Seperti kata Gramschi dalam teori hegemoninya, media bisa menjadi sarana bagi satu kelompok untuk mengukuhkan posisinya dan merendahkan yang lain. Para pelaku peran ganda, politisi dan pemilik media, terlibat dalam perang berita untuk mengunggulkan kelompoknya sendiri melalui porsi berita yang lebih besar dengan materi penuh pujian dan promosi. Sebaliknya, lawan politiknya akan diberitakan yang negatif dan disudutkan. 

TVOne, misalnya, dengan gencar memberitakan keluarnya Hary Tanoesoedibjo dari Nasdem. Sebaliknya, Metro TV, yang dimiliki bos Nasdem, memberikan porsi yang besar bagi pidato Presiden SBY yang meminta Grup Bakrie segera melunasi kewajibannya terhadap korban lumpur Lapindo. Belum lagi Hary Tanoesoedibjo yang kini berlabuh ke Partai Hanura yang bisa saja menggunakan pengaruh MNC Grup miliknya untuk kepentingan kelompoknya. Tren itu akan semakin meningkat sejalan dengan semakin dekatnya pemilu dan pilpres.

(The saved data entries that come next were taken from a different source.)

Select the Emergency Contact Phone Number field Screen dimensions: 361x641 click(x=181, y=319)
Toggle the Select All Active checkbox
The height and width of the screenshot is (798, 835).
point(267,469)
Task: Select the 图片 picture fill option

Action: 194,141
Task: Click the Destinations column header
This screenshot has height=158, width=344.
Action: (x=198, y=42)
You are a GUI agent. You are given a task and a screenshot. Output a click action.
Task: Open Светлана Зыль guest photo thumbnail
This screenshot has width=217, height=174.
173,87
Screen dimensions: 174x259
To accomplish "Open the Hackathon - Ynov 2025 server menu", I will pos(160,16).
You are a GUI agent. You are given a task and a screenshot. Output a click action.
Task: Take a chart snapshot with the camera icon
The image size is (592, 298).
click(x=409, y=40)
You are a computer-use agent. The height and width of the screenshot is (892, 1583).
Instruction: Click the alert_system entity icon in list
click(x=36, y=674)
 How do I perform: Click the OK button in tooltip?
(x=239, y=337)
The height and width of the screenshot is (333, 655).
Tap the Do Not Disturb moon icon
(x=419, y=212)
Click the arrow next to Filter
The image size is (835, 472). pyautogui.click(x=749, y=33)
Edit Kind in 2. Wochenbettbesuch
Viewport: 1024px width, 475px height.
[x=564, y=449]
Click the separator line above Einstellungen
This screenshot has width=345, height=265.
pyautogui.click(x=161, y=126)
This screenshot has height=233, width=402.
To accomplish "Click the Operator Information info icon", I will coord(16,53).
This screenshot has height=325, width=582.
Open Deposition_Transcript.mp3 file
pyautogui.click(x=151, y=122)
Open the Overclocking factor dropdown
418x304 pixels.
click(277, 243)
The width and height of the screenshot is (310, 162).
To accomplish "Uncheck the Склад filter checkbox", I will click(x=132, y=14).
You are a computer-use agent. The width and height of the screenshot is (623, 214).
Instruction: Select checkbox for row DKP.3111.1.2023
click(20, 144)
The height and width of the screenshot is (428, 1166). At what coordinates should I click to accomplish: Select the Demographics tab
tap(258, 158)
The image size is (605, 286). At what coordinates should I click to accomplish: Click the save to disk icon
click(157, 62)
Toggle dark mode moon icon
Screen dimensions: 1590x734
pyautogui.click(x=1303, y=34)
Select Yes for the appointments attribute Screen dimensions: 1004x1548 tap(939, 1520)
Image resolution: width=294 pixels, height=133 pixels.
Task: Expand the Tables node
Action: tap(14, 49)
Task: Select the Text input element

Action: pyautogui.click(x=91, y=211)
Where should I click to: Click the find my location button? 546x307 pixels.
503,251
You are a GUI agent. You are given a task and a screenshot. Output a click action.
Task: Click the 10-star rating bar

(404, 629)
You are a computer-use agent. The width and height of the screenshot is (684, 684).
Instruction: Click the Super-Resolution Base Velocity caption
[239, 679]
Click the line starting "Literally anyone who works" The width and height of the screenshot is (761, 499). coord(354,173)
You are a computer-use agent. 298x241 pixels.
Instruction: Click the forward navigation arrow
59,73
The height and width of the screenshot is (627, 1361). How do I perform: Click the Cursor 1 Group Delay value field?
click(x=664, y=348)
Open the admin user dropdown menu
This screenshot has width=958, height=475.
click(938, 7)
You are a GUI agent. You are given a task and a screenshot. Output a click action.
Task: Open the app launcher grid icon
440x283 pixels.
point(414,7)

Saling serang melalui media sesungguhnya merupakan gejala yang tidak sehat bagi khalayak maupun media itu sendiri. Harus ada upaya untuk menghilangkan atau meminimalkannya agar tidak berlarut-larut. Masyarakat harus aktif. Sebagai konsumen, mereka bisa memindahkan channel siaran melalui remote control atau tidak membeli produk media. Bisa pula menjadi pemantau secara aktif. Pasal 17 UU Nomor 40 Tahun 1999 tentang Pers menyebutkan, masyarakat dapat melakukan kegiatan untuk mengembangkan kemerdekaan pers dan menjamin hak memperoleh informasi yang diperlukan. 

Masyarakat bisa menjadi pengawas dan pemantau pers dengan jalan memantau serta melaporkan analisis mengenai pelanggaran hukum dan kekeliruan teknis pemberitaan yang dilakukan melalui pers. Hal itu bisa dilakukan dengan membentuk lembaga pemantau media (media watch). Ketika UU ini diberlakukan, muncul beberapa media watch yang aktif mengungkap pelanggaran media. 

Kini bentuk media watch itu lebih menyebar lewat ekspresi individu atau kelompok di aneka jejaring. Pemberitaan media teramat sering dikritisi dan dikupas. Kadang bahkan dicurigai sebagai bagian dari konspirasi atau permufakatan jahat. Untuk menjaga kepercayaan bahwa media benar-benar berposisi sebagai medium (di tengah-tengah atau adil), profesionalitas perlu selalu ditegakkan. 

Media watch tidak bertujuan untuk menghambat media, tapi justru menyelamatkan dari kehancuran karena ditinggal khalayak. Keberpihakan politis media memang bisa menguntungkan dan memabukkan, tapi hanya temporer. Masyarakat memiliki peran strategis untuk menempatkan media pada posisinya sebagai pembawa kebenaran sekaligus mengawasinya. Lazimnya, media disebut anjing penjaga, watchdog. 

Sebagai anjing penjaga, tuan sejatinya adalah masyarakat. Media harus menyalak keras bila menemukan hal yang tidak benar dan mengganggu masyarakat. Jadilah anjing bulldog atau doberman yang galak dan menggigit siapa pun yang layak digigit. Jangan jadi anjing pudel yang lucu untuk dimain-mainkan.